"Based on our results, we think it is likely that this vaccine could be an effective AIDS vaccine in humans," said principal investigator John K. Rose, professor of pathology and cell biology at Yale University School of Medicine.
For the past six years, Rose and his team have been developing a common livestock virus as a vaccine vector (a vaccine delivery system). This vector system, which is called VSV (vesicular stomatitis virus), was highly effective in animal models for influenza and measles. Published in the September 7 issue of Cell, the results of two new studies show that vaccination with the VSV vector encoding AIDS virus proteins can protect monkeys from AIDS caused by a virus that is a hybrid between a human AIDS virus and a monkey AIDS virus.
The research team first vaccinated seven monkeys with their new vaccine and then infected them with the AIDS virus. Eight control monkeys were also infected with the AIDS virus, but did not receive the vaccine. "We found that seven out of eight unvaccinated monkeys developed AIDS in an average of five months, while vaccinated monkeys have been AIDS-free for up to 14 months," said Rose.
Rose said that two other studies using DNA vaccine approaches published in Science in the past year demonstrated similar protection, but that those DNA vaccine vectors may not be as practical as VSV.
"An advantage of the VSV vector system over the others is that it does not require multiple injections and instead can be given as nasal drops," said Rose. "In the developing world and areas that have been hit hard with HIV and AIDS, it would be impractical and very expensive to inject millions of people with DNA vaccines. The VSV-based vaccine would be a cost-effective and equally successful alternative to the other vaccines that have been tested. We are truly excited about this advance."

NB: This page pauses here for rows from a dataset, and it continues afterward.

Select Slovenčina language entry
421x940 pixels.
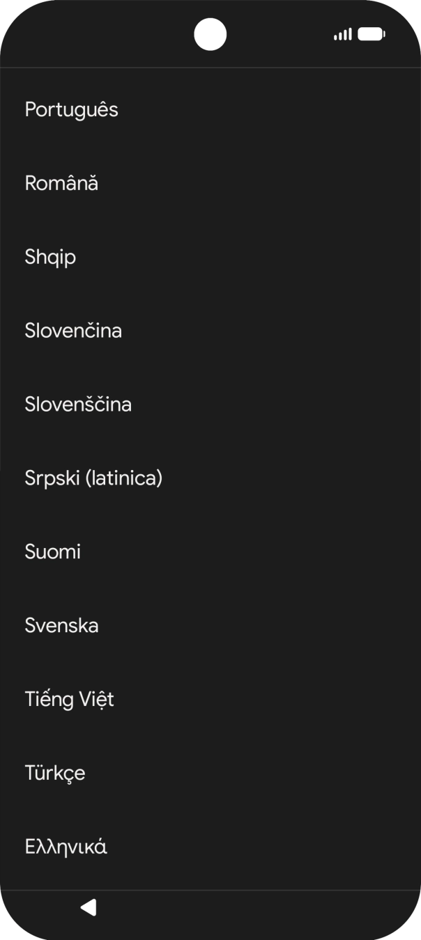pyautogui.click(x=73, y=331)
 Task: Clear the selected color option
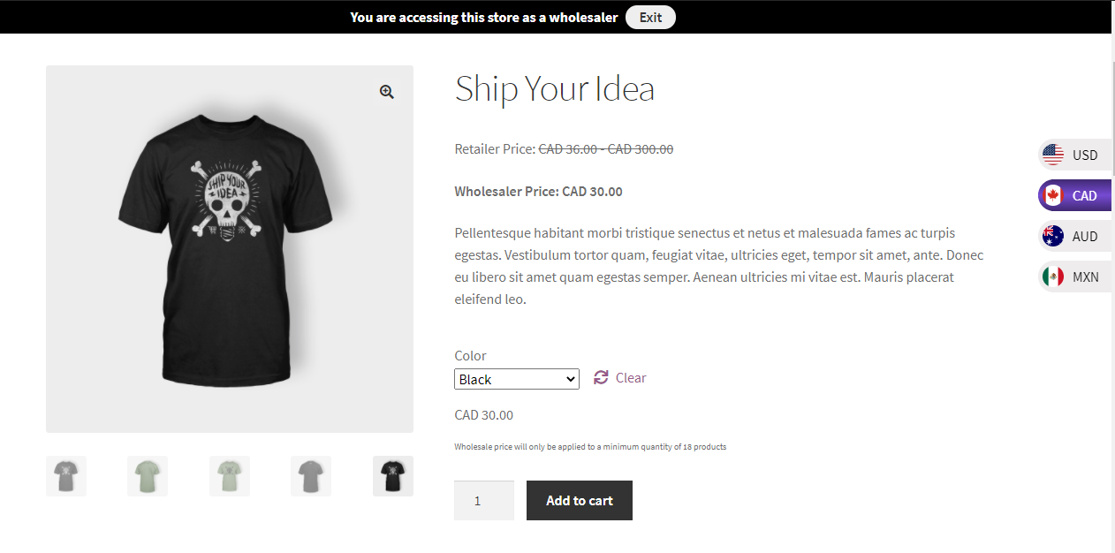coord(631,378)
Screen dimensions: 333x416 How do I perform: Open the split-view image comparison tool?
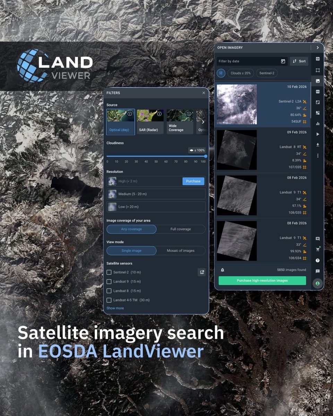click(317, 102)
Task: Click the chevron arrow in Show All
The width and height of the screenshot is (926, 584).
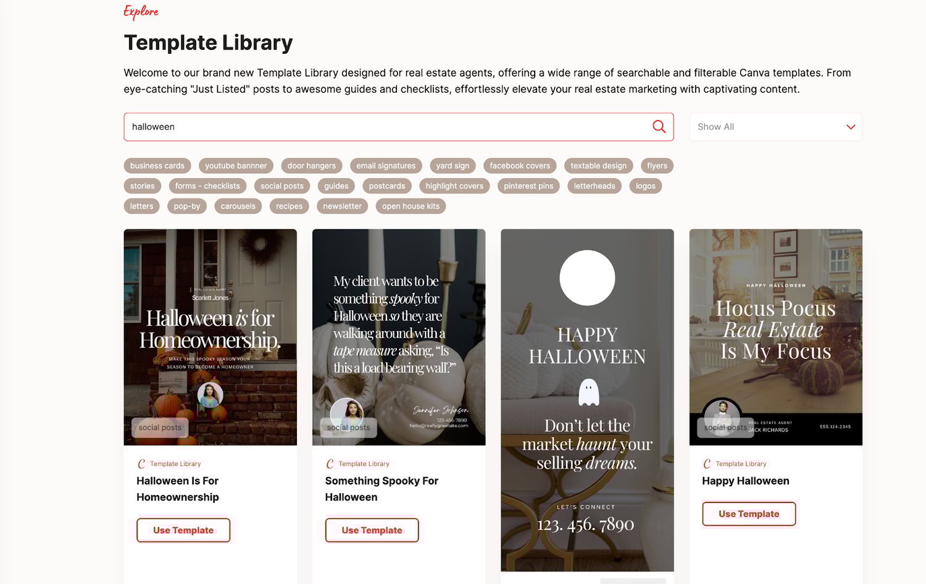Action: tap(851, 127)
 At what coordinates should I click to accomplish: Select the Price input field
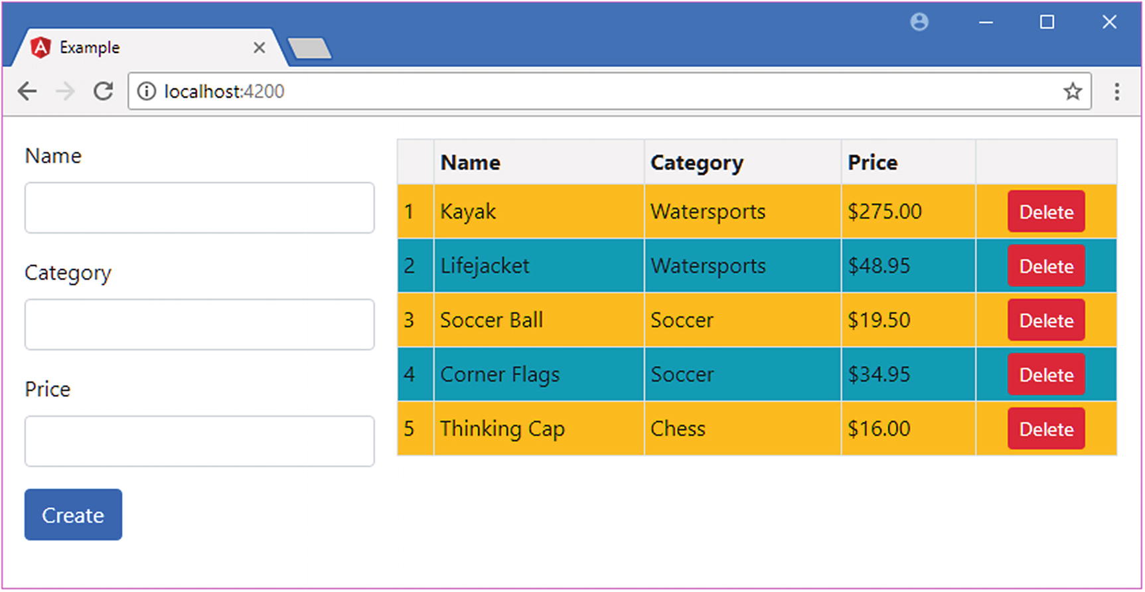click(x=199, y=441)
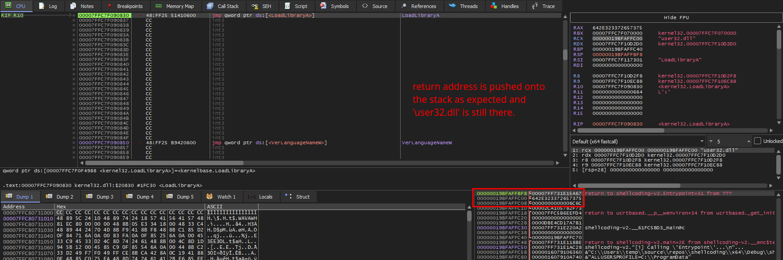783x260 pixels.
Task: Toggle breakpoint dot beside 00007FFC7F090830
Action: pos(74,16)
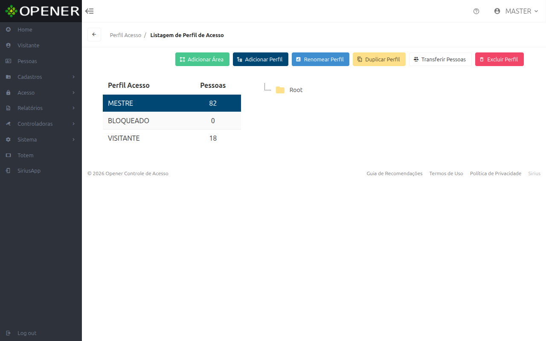Expand the Controladoras submenu
The image size is (546, 341).
(41, 124)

Rose said the next step is to begin preparing for a Phase I safety trial in humans. He presented the most recent findings at the AIDS Vaccine 2001 Conference in Philadelphia on September 6.
Other authors on the study include first author Nina F. Rose, Linda Buonocore and Anjeanette Roberts of Yale; Preston A. Marx of the Aaron Diamond AIDS Research Center and Tulane University; Amara Luckay of the Aaron Diamond AIDS Research Center; Douglas F. Nixon, Walter J. Moretto and Sean M. Donahoe of the Gladstone Institute of Virology and Immunology and David Montefiori of Duke University.